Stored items
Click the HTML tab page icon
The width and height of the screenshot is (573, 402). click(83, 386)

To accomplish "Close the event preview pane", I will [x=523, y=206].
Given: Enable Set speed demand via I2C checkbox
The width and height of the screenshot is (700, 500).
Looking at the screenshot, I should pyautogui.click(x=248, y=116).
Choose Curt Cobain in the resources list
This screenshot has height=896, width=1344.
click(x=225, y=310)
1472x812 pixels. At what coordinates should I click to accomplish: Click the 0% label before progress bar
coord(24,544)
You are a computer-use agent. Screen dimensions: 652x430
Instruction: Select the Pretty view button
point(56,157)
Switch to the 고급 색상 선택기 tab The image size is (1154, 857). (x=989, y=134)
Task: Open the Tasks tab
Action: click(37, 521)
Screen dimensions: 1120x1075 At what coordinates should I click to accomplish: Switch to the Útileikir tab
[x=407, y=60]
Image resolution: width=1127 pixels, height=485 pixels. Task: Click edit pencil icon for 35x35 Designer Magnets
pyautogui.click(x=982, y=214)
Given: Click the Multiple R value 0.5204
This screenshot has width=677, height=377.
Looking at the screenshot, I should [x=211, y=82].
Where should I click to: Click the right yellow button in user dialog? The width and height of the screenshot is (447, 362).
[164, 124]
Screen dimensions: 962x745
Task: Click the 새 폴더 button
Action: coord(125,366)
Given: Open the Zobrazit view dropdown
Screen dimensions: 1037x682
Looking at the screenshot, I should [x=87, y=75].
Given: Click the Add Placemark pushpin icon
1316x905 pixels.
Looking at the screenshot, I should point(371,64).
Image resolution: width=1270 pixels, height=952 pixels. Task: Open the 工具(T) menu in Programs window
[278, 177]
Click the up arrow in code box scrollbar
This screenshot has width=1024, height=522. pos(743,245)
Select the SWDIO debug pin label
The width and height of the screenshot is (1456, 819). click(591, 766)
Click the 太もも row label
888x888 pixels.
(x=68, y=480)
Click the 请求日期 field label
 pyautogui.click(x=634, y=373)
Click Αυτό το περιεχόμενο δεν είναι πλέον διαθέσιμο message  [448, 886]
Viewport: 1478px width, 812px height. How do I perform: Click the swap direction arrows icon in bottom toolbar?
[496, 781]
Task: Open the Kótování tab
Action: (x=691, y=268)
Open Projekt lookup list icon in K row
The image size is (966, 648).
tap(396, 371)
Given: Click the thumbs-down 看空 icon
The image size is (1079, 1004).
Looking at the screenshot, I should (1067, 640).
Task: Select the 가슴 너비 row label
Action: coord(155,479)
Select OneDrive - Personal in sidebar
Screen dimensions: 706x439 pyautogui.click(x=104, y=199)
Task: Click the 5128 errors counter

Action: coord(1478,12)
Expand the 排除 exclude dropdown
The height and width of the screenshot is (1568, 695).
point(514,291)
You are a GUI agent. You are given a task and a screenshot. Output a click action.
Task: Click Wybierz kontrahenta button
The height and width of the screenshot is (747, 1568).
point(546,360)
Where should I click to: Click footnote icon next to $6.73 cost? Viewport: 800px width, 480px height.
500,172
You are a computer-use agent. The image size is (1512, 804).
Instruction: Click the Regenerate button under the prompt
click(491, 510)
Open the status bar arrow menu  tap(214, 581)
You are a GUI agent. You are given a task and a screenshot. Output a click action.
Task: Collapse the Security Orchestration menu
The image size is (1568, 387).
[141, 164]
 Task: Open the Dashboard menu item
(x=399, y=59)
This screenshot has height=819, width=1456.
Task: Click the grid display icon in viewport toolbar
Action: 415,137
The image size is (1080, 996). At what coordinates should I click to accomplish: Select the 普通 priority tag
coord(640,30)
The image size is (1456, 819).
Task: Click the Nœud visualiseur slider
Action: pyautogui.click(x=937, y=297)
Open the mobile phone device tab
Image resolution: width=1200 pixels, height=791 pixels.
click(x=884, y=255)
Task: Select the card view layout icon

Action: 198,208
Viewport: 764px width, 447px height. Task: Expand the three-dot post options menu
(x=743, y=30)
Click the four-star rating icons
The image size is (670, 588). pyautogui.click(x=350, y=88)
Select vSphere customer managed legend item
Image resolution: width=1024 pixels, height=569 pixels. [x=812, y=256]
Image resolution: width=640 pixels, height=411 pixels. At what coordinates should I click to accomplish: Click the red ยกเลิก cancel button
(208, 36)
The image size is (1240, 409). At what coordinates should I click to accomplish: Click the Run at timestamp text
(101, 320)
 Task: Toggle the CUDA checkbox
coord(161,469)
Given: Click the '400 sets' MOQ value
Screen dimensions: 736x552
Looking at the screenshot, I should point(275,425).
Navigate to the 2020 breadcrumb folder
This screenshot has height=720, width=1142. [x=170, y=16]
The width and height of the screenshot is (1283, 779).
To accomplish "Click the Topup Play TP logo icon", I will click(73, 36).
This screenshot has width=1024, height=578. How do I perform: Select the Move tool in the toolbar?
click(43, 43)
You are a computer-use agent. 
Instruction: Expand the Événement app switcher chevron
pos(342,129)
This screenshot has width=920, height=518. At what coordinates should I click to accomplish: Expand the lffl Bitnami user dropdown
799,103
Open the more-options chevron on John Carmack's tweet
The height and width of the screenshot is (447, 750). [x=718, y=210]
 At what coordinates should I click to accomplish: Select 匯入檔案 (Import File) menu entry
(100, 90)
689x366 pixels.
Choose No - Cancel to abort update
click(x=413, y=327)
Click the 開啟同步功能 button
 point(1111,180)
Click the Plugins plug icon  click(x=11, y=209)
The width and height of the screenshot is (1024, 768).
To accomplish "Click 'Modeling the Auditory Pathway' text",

■ Given exercise ■
Quote the rows from the line with "will [x=523, y=206]." to the line with "Action: click(37, 521)", both included, reproducing each line verbatim.

■ Task answer ■
To accomplish "Close the event preview pane", I will [x=523, y=206].
Given: Enable Set speed demand via I2C checkbox
The width and height of the screenshot is (700, 500).
Looking at the screenshot, I should pyautogui.click(x=248, y=116).
Choose Curt Cobain in the resources list
This screenshot has height=896, width=1344.
click(x=225, y=310)
1472x812 pixels. At what coordinates should I click to accomplish: Click the 0% label before progress bar
coord(24,544)
You are a computer-use agent. Screen dimensions: 652x430
Instruction: Select the Pretty view button
point(56,157)
Switch to the 고급 색상 선택기 tab The image size is (1154, 857). (x=989, y=134)
Task: Open the Tasks tab
Action: click(37, 521)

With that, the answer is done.